Lines below that hold the word "height" must be copied in full.

PROVIDED RECORDS.
══════
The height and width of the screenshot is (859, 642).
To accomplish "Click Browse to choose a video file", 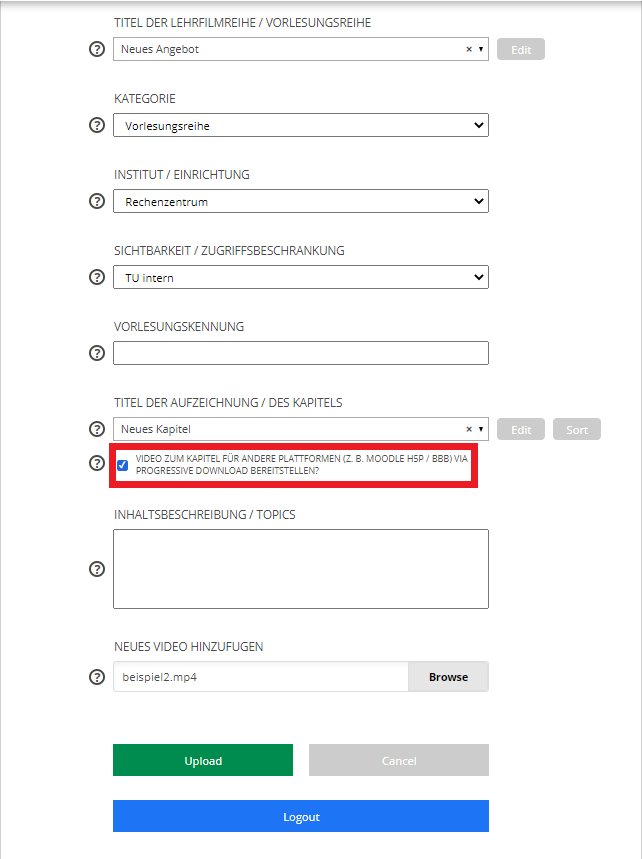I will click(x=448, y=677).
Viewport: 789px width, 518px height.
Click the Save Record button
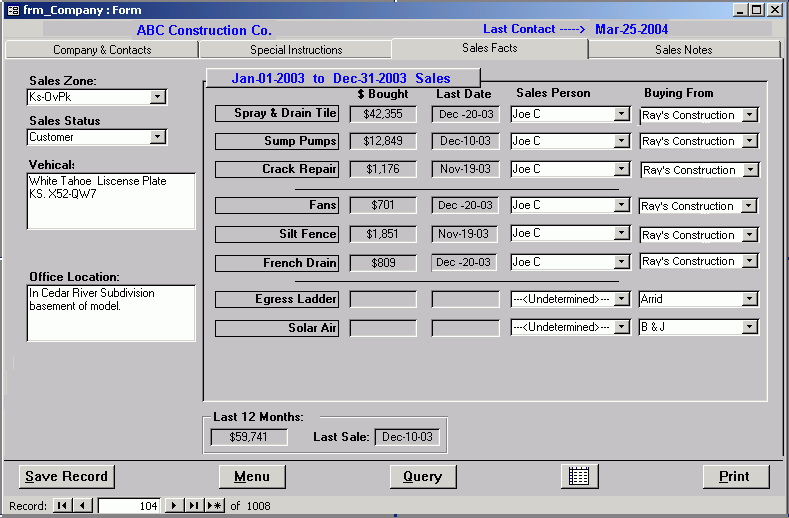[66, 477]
══════
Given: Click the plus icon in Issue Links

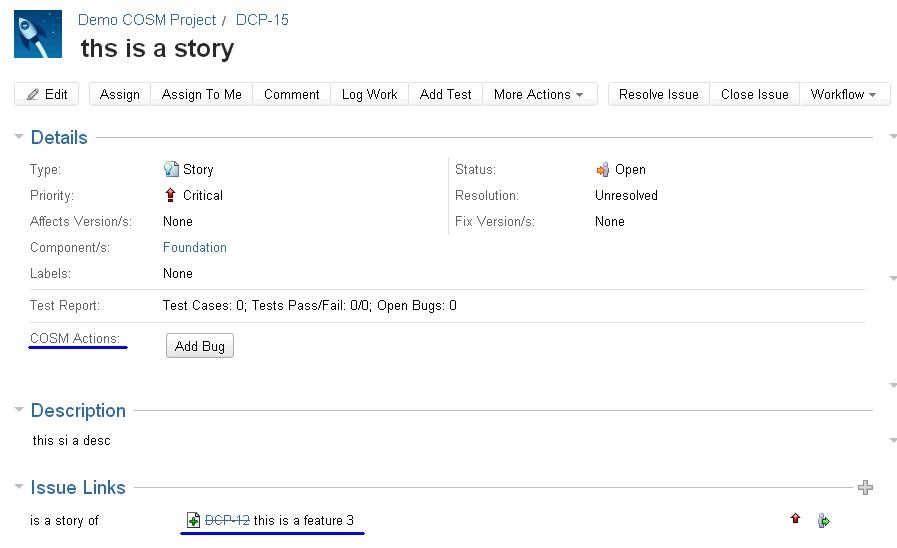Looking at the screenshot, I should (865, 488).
══════
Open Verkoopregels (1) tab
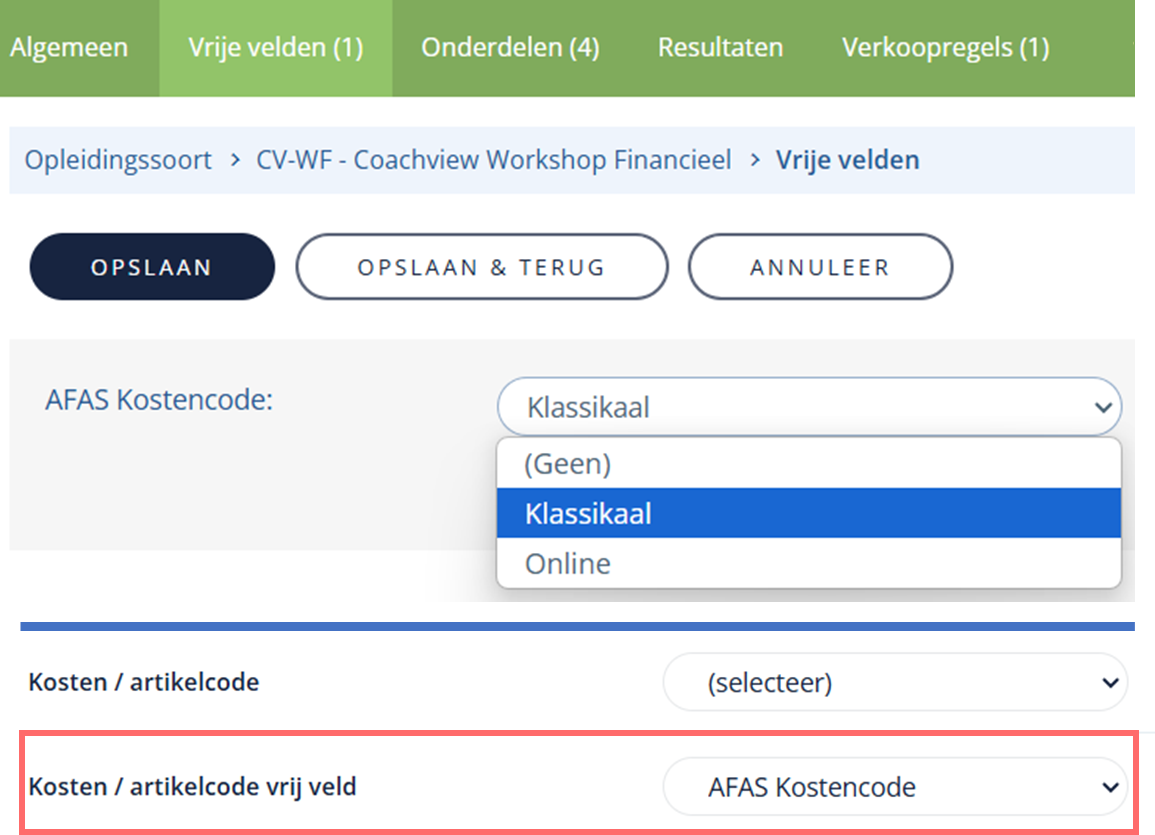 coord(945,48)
══════
TASK SOLUTION.
The height and width of the screenshot is (859, 642).
Viewport: 789px width, 518px height.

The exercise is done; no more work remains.